Cystic fibrosis (CF) is the most common life-threatening inherited disease in the Caucasian population. It is caused by genetic defects in the cystic fibrosis transmembrane conductance regulator gene (CFTR). CFTR encodes for a cAMP-regulated chloride channel located in the apical membrane of polarized epithelial cells. The most frequent mutation, δF508, impairs the maturation and functional CFTR expression. As a new therapeutic approach, this study investigates the restoration of CFTR transport and regulatory function by transfection of human cells with optimized wildtype (wt) CFTR-mRNA.

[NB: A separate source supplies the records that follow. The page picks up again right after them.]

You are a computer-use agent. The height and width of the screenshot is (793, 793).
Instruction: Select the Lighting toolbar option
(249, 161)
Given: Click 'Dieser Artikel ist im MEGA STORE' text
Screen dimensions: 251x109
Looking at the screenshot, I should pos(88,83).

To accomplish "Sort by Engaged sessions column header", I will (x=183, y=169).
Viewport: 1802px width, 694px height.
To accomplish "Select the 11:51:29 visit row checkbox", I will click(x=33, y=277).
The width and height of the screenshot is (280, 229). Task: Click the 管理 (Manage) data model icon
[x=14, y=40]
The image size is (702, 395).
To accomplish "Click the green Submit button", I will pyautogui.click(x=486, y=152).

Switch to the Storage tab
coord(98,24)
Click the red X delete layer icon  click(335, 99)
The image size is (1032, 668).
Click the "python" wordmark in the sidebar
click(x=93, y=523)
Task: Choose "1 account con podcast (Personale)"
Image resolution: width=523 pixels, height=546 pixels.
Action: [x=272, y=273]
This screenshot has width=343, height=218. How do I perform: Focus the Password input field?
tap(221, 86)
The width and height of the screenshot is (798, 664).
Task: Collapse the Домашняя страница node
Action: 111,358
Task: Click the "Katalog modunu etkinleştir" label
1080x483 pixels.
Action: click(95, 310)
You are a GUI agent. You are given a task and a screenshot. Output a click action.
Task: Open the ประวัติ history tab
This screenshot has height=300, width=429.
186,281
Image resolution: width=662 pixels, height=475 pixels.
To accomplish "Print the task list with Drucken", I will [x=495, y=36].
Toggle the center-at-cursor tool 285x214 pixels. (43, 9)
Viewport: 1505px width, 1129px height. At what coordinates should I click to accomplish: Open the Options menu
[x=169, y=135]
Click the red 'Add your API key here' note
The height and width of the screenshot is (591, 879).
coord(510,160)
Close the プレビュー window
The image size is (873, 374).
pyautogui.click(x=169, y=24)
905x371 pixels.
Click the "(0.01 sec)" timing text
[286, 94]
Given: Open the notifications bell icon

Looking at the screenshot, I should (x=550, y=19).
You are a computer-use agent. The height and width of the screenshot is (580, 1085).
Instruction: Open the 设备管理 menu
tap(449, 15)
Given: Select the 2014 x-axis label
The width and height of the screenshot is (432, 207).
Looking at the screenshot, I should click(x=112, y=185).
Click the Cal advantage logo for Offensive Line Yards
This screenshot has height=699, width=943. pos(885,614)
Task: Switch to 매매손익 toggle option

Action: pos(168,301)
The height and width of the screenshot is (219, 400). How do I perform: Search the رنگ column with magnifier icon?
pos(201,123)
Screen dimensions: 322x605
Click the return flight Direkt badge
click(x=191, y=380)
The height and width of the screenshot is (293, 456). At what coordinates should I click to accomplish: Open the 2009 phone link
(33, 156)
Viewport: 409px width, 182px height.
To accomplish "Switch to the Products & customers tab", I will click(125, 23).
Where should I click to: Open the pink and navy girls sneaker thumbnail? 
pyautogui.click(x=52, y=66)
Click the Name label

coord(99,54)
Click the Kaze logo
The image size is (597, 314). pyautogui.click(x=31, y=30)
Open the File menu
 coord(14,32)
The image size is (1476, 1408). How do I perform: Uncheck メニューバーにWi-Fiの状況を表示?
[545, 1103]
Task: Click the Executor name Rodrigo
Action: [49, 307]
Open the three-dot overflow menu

We used human airway epithelia cell lines (CFBE41o^- and 16HBE14o^-) to establish the general mechanism. We carried out transepithelial measurements to demonstrate the restoration of CFTR function. In Ussing chamber experiments we showed an increased CFTR current following cAMP activation (74%) after transfection of CF-cells with wtCFTR-mRNA compared to untransfected cells. This current appeared to be almost identical to the current of control cells expressing wtCFTR (16HBE14o^-). In addition, biochemical and immunofluorescence techniques showed a considerably increased CFTR protein amount in the apical membrane after mRNA transfection of CF-cells.

To transfer these data into a relevant physiological context we performed transepithelial measurements using wtCFTR-mRNA transfected primary cultured human nasal epithelial (HNE) cells. We could demonstrate a 10-fold increase in CFTR current after cAMP application compared to the controls. This current increase could also be inhibited by the specific CFTR blocker CFTRinh172.

In conclusion, our data demonstrate that CFTR-mRNA transfection of CF airway epithelia may serve as a novel concept for the treatment of CF.